PROBLEM DESCRIPTION
Pick up the passage below on LPN and registered nurse careers after its last sentence and keep writing it.

== GIVEN TEXT ==

LPNs work in a wide variety of healthcare settings.

It includes hospitals, nursing homes, physicians’ offices, and rehab facilities.

LPNs must strongly desire to help patients with ailments or acute medical conditions.

They should also have plenty of patience as work can be slow-paced and repetitive.

That said, it’s a fantastic career for people who love helping others.

LPNs have the opportunity to build lasting, long-term friendships with the patients they serve.

Registered Nurse

Registered nurses spend years in college developing skills to provide medical care to patients in various healthcare settings.

These medical professionals provide bedside care to patients with diverse illnesses, diseases, and injuries.

They operate in hospitals, urgent care centers, emergency departments, clinics, and government facilities.

Unlike LPN, registered nurses have acquired advanced health training.

As a result, they can perform more complex tasks and responsibilities.

For instance, they supervise LPNs, CNAs, and nurse aides.

They also perform nursing assessments, administer medications,  and work in emergency departments.

RNs who receive adequate training can work as researchers, legal consultants, forensic nurses, and school nurses.

===
== DATA SHOWN ==

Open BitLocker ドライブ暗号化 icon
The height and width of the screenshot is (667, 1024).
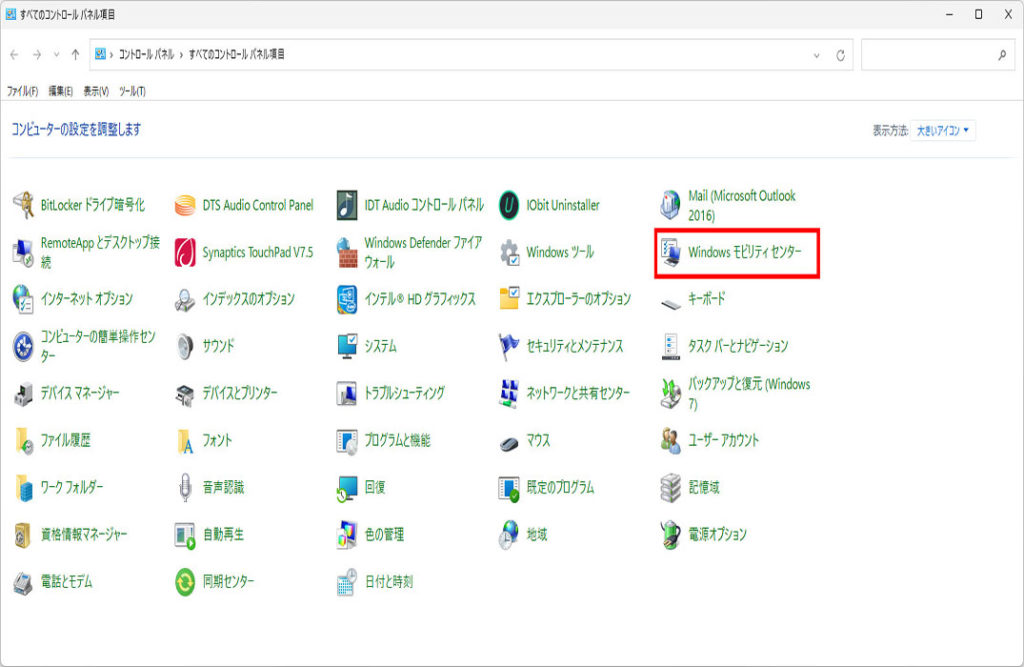pyautogui.click(x=24, y=205)
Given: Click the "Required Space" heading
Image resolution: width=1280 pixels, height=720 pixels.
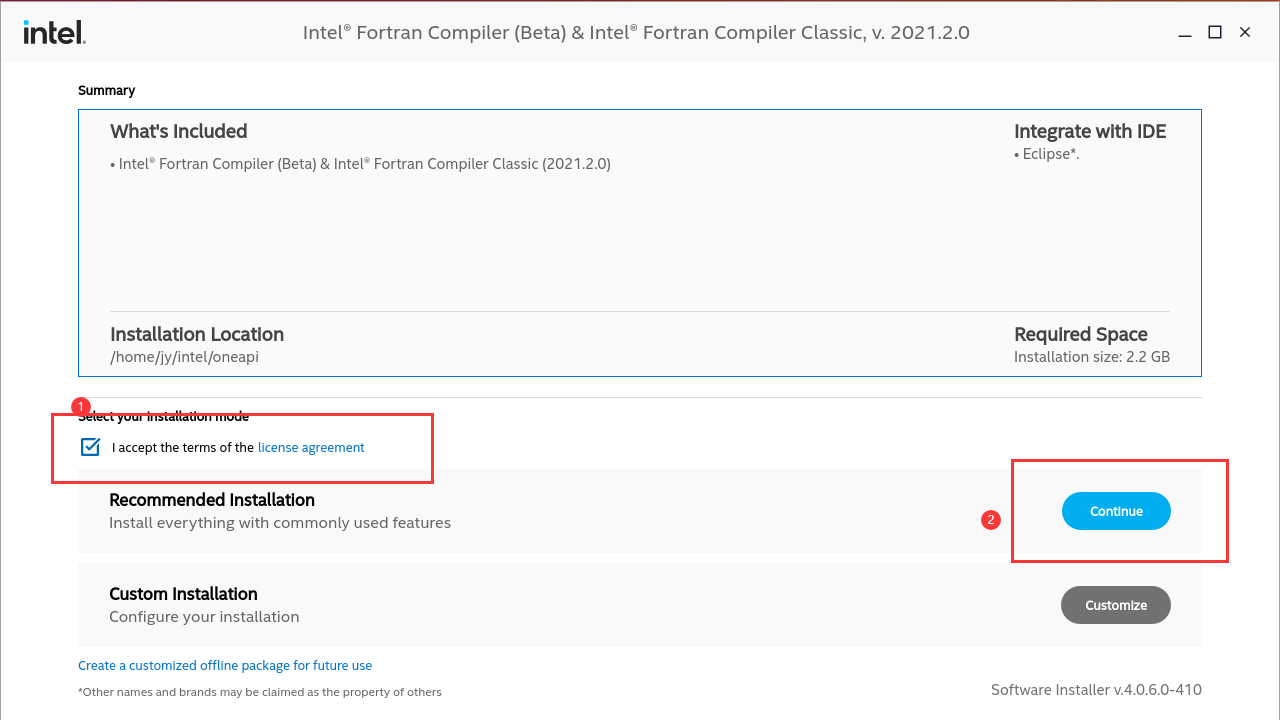Looking at the screenshot, I should pos(1081,334).
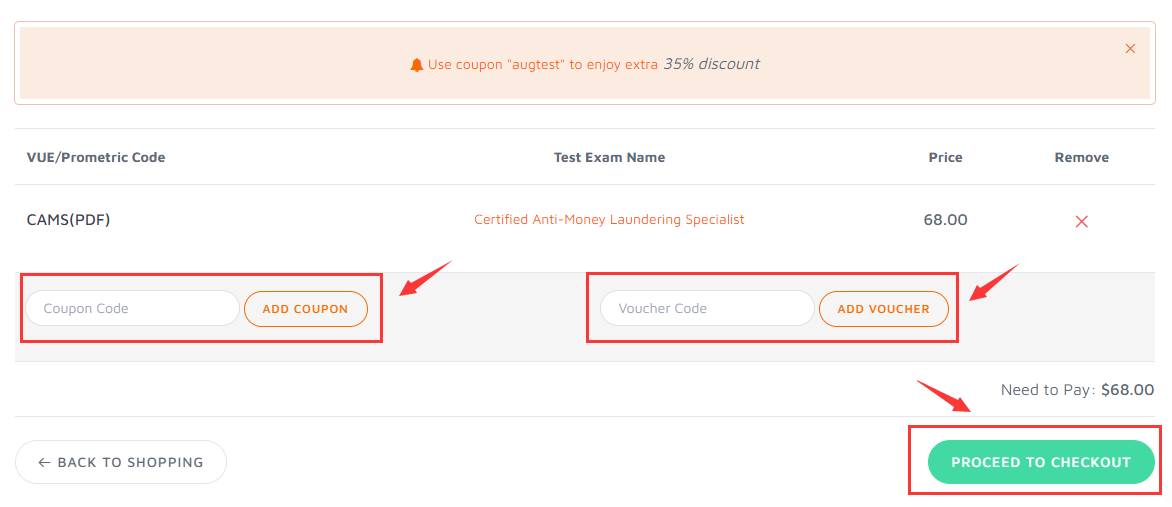Click the Remove column header
The height and width of the screenshot is (507, 1172).
click(x=1082, y=158)
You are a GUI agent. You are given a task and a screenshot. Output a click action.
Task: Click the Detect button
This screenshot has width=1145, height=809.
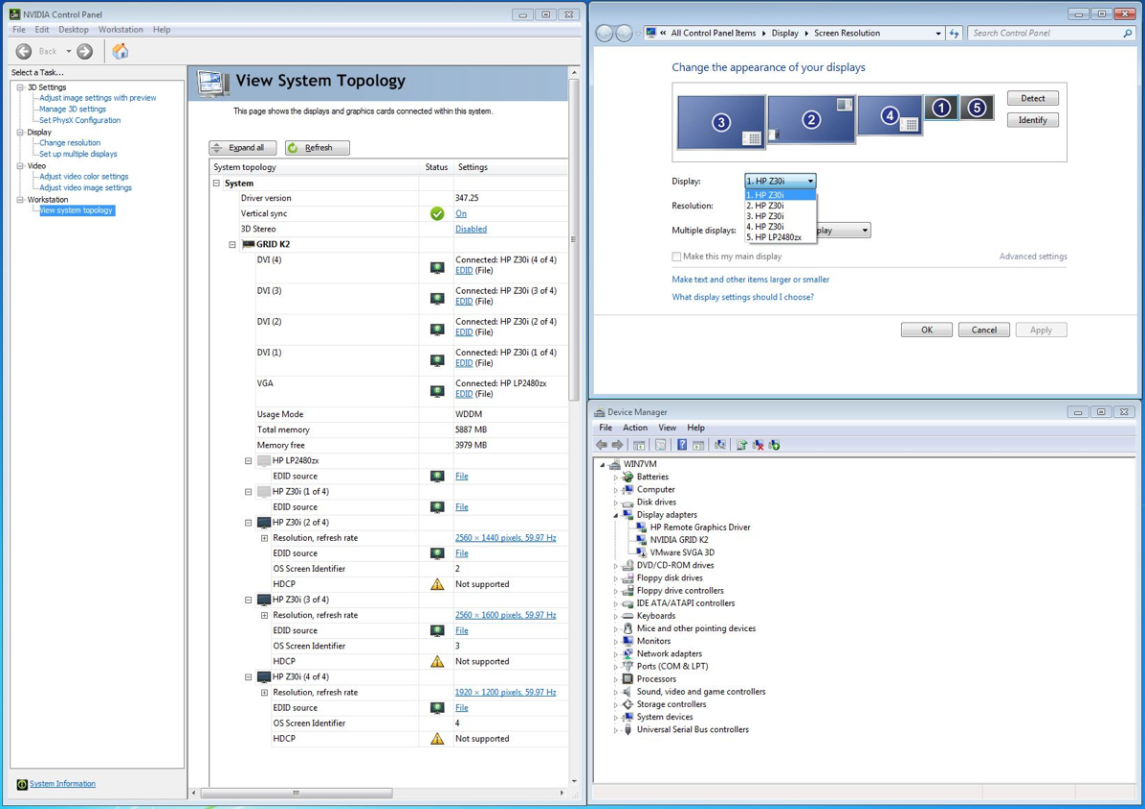pyautogui.click(x=1032, y=98)
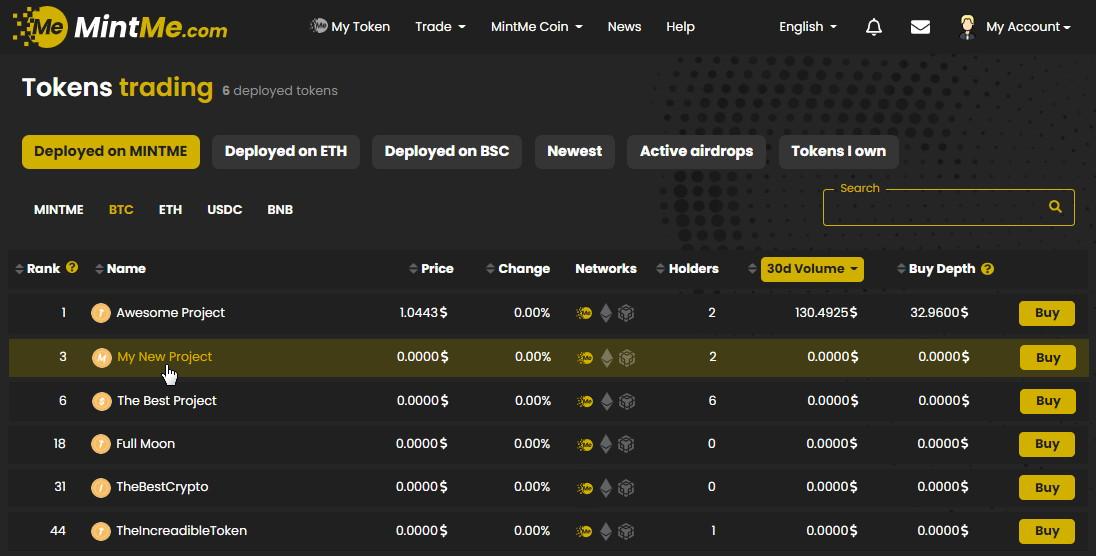Expand the Trade dropdown menu
1096x556 pixels.
(x=440, y=27)
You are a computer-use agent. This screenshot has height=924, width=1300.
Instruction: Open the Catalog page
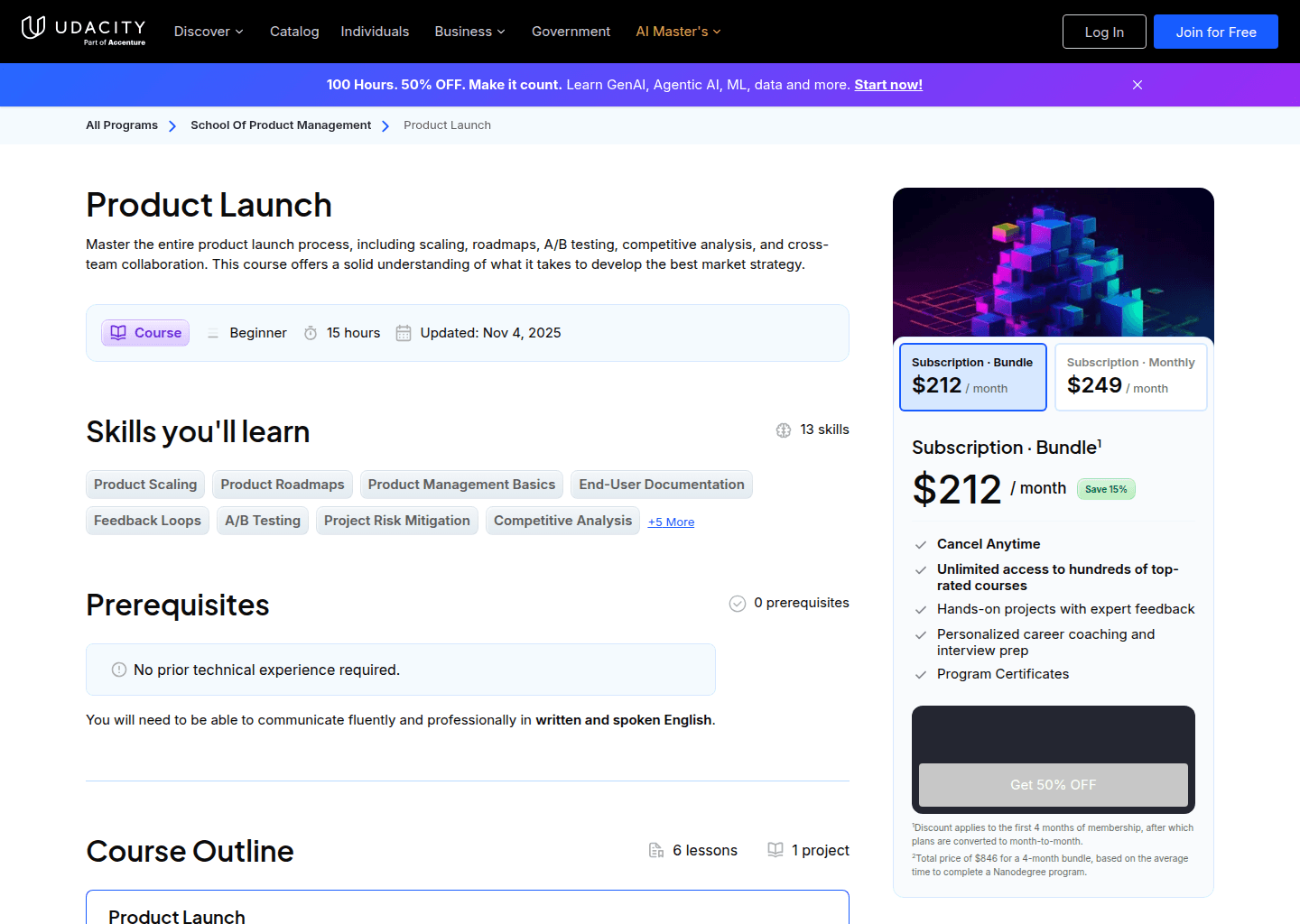click(x=294, y=31)
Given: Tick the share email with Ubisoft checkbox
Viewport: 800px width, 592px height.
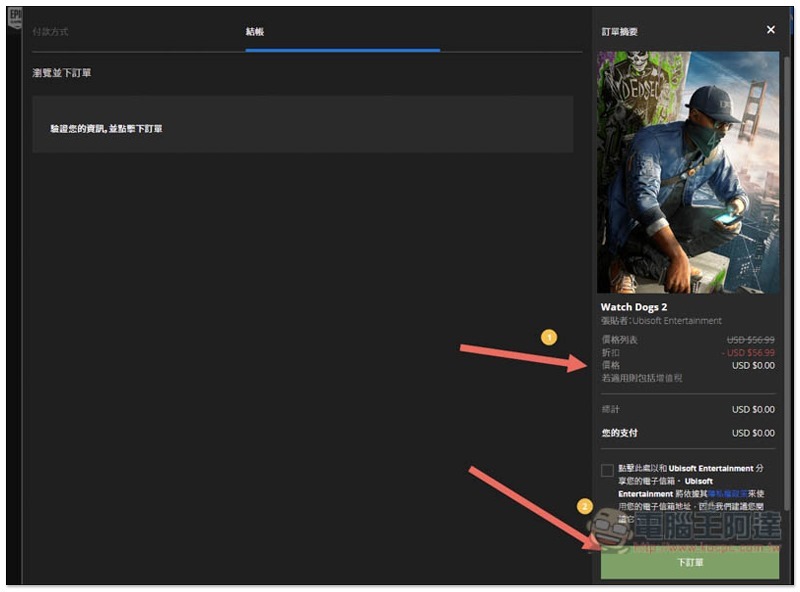Looking at the screenshot, I should click(607, 470).
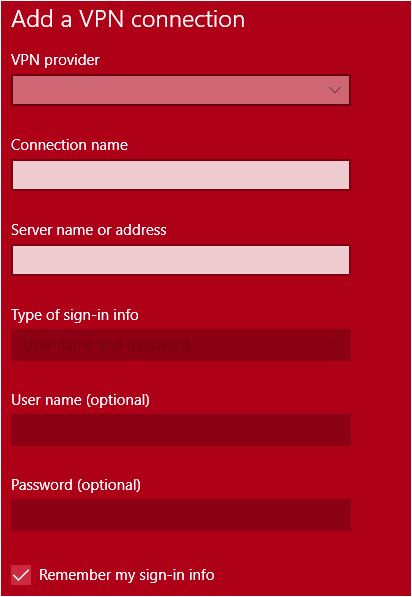The height and width of the screenshot is (597, 412).
Task: Click the 'Password (optional)' label
Action: 76,485
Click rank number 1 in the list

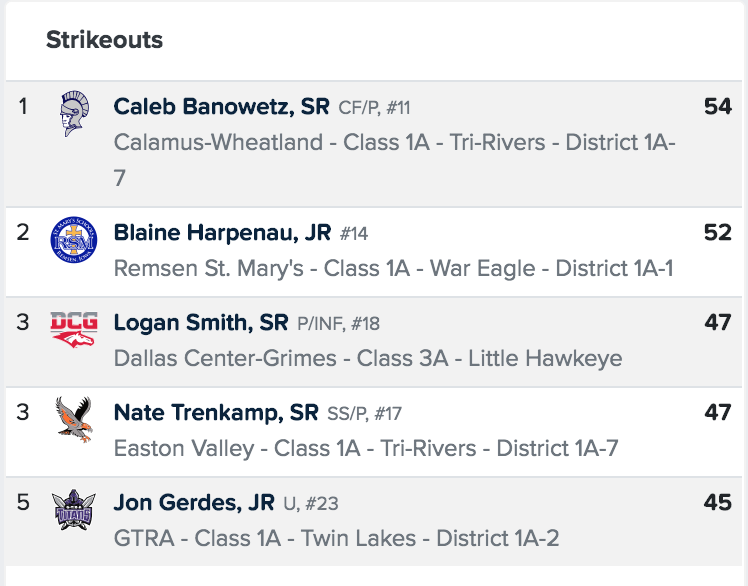[x=24, y=106]
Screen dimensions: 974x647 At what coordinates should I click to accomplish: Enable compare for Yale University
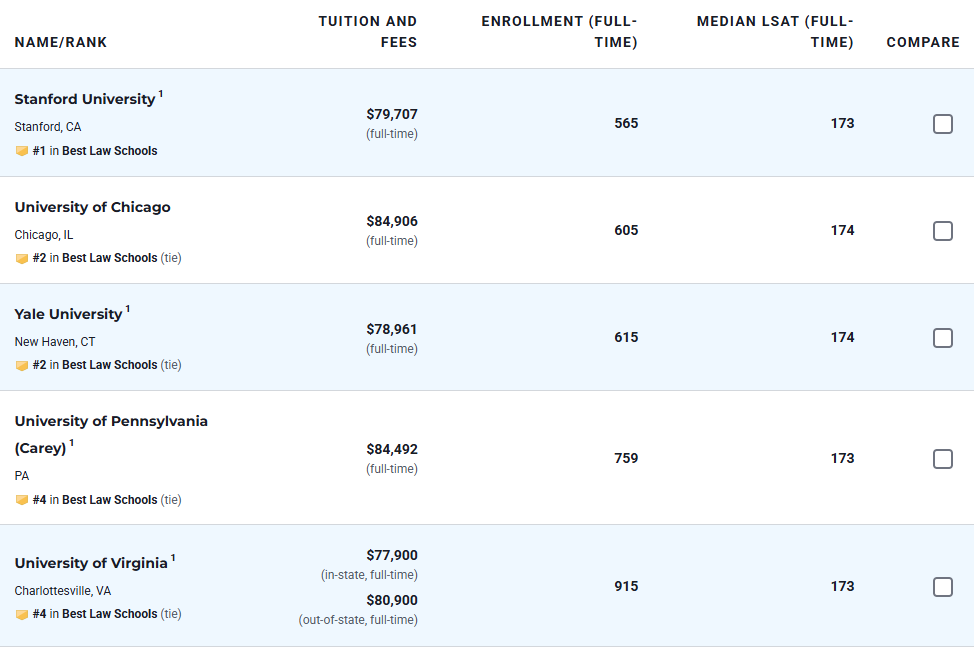942,338
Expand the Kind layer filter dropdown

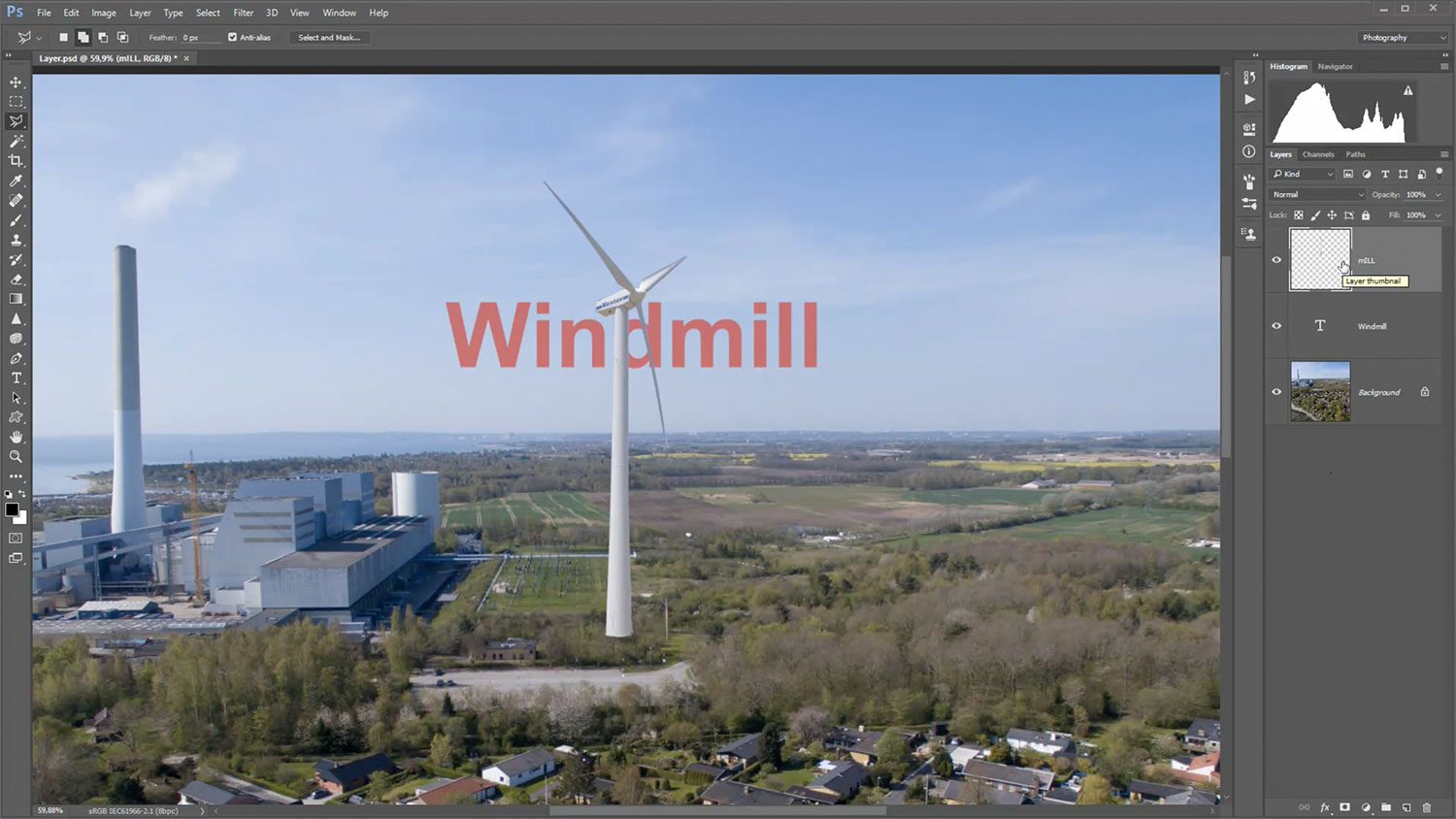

===

ANSWER TO THE PROBLEM
As a result, they have significantly more job opportunities than nurse aides, CNAs, and LPNs.

There are over one hundred specializations for registered nurses with adequate education and training.

Registered Nurse Responsibilities

  • Assess their patient’s medical condition (observe and interpret symptoms)
  • Evaluate patients throughout the rehabilitation process
  • Administer medications and treatments
  • Educate patients about their injury, illness, and ailments
  • Collaborate with nurses and doctors/physicians to develop patient care plans
  • Update medical records and documentation
  • Supervise LPNs, CNAs, and nursing assistants
  • Assist patients in the ICU, ED, critical care, trauma unit, and other sensitive environments
  • Feed, bathe, and clean patients unable to care for themselves
  • Remove Stitches

Finally, RNs provide emotional support to patient’s families, friends, and support groups.

They educate them about their medical condition to help them treat it and obtain optimal health.

Nurse Practitioner

A nurse practitioner is an advanced practice registered nurse with an MSN or DNP degree.

These specialists work in various disciplines like pediatrics, neonatal care, family health, and psychiatric care.

Nurse practitioners can perform all of the tasks a registered nurse performs.

However, NPs receive significantly more training and a broader scope of practice than RNs.

As a result, they can perform medical duties outside the range of other nurses.

For instance, nurse practitioners diagnose medical conditions, prescribe medications, and act as primary care providers.

They can also design rehabilitation programs, perform minor procedures, and operate independently owned clinics.

Nurse practitioners can specialize in a single healthcare domain like adult care or pediatrics.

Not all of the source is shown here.